Doesn’t explain the slowdown in release mode though, but 4 millisecons for IO operations might also be noise.
The other thing that comes to mind is maybe buffering, e.g. accidentially doing unbuffered IO somewhere where the old IO system implicitly used buffered IO where the new IO system doesn’t.
It looks the poop tool doesn’t build with any minor toolchain versions.
My machine is Linux/x86.
I made the test case data set larger and still found that the 0.15 version is about 10% slower than the 0.14 version (ReleaseFast, 0.22s vs 0.20s). I use the time command to benchmark program execution time.
The code differences between 0.14 and 0.15 versions are all about io. There are three parts related to io:
read files from disk.
write files to disk.
write buffered files (0.14’s FixedBufferStream vs 0.15’s fixed writer).
I benched the three parts solely in some small zig programs, and find that 0.15’s fixed writer is a little faster than 0.14’s FixedBufferStream but don’t find obvious performance differences for the read/write-files parts. So I think the cause should be io unrelated.
I have no directions to find the cause now.
BTW: I actually don’t care much about the performance difference. The program is already much faster than my expectation. It can handle about 1000 .tmd files (Markdown alike) in 0.2 second!
It would be helpful if you could provide the code you’re testing. Running the two versions with strace -c may also provide some clues about possible differences.
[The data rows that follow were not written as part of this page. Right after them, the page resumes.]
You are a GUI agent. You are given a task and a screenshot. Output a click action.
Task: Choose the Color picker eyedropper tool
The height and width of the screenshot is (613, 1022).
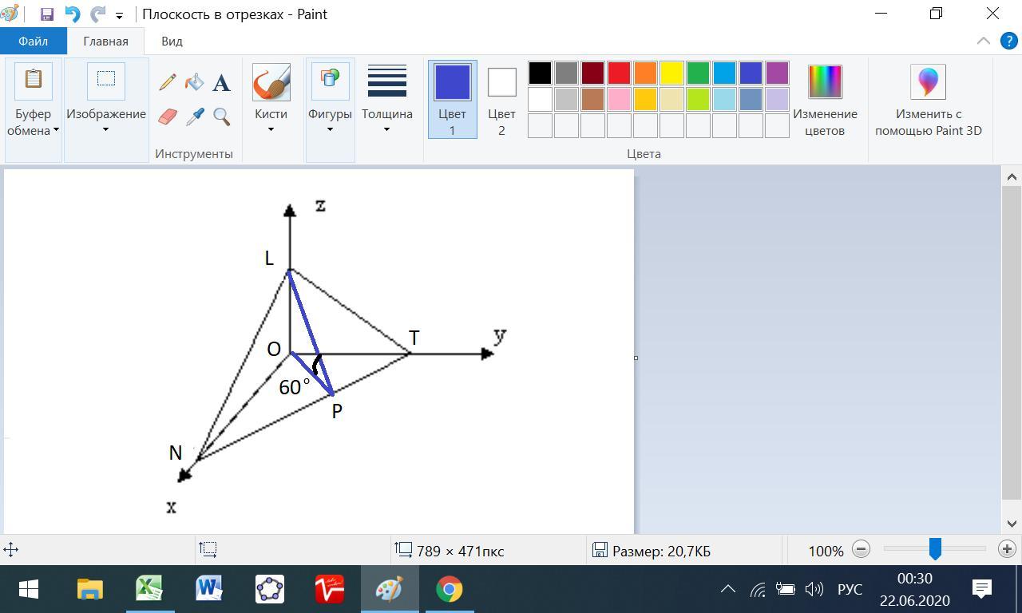[x=195, y=117]
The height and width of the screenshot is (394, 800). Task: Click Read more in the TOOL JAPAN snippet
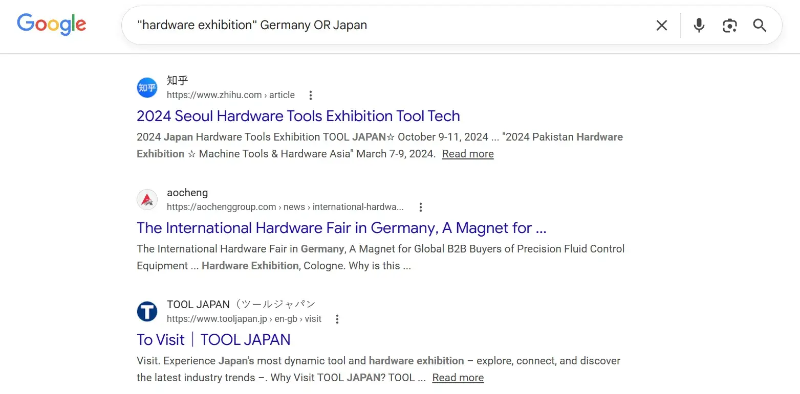pos(458,377)
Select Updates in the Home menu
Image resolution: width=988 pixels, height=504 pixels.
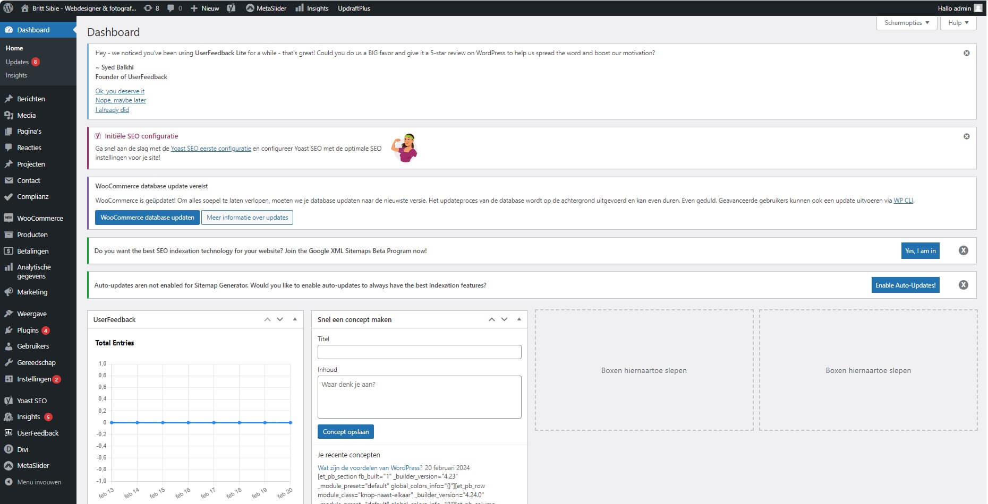point(18,62)
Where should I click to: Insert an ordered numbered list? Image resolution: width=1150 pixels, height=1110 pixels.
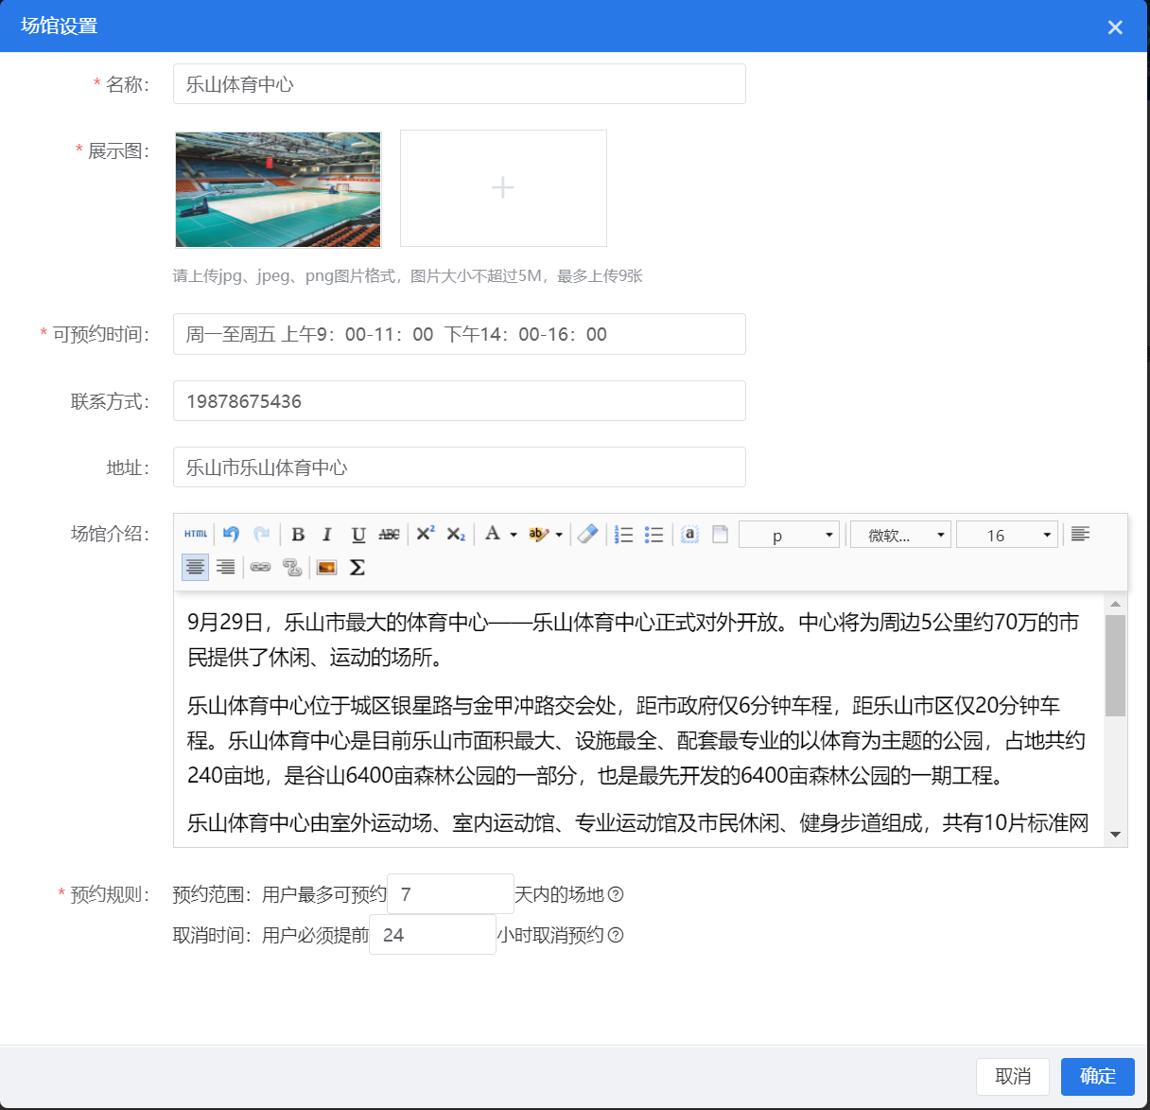[x=623, y=535]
Thanks. The repo is just updated. I built/run it and get the following results.
I’m not an expert on the numbers. So just FYI. My machine is Linux/amd64.
CPU is old (Intel(R) Core™ i5-4200M CPU @ 2.50GHz).
Weird, I’m not sure how to square the minor difference in instruction count with the large difference in cpu cycles. Also strange that the strace of tmd-15-fast looks strictly better than tmd-14-fast (always <= the number of syscalls when compared syscall-to-syscall (e.g. mmap count vs mmap count), and more than 1,000 fewer syscalls overall).
Might be time to bust out a profiler if you want to investigate further.
They are build from the develop (for tmd-15-fast) and zig-0.14 (for tmd-14-fast) branches with the zig build -Doptimize=ReleaseFast command. Test data is in pages folder here: tmd/documentation at develop · tapirmd/tmd · GitHub. I just copied those .tmd files about sveral hundreds of times to make program execution to 0.2s.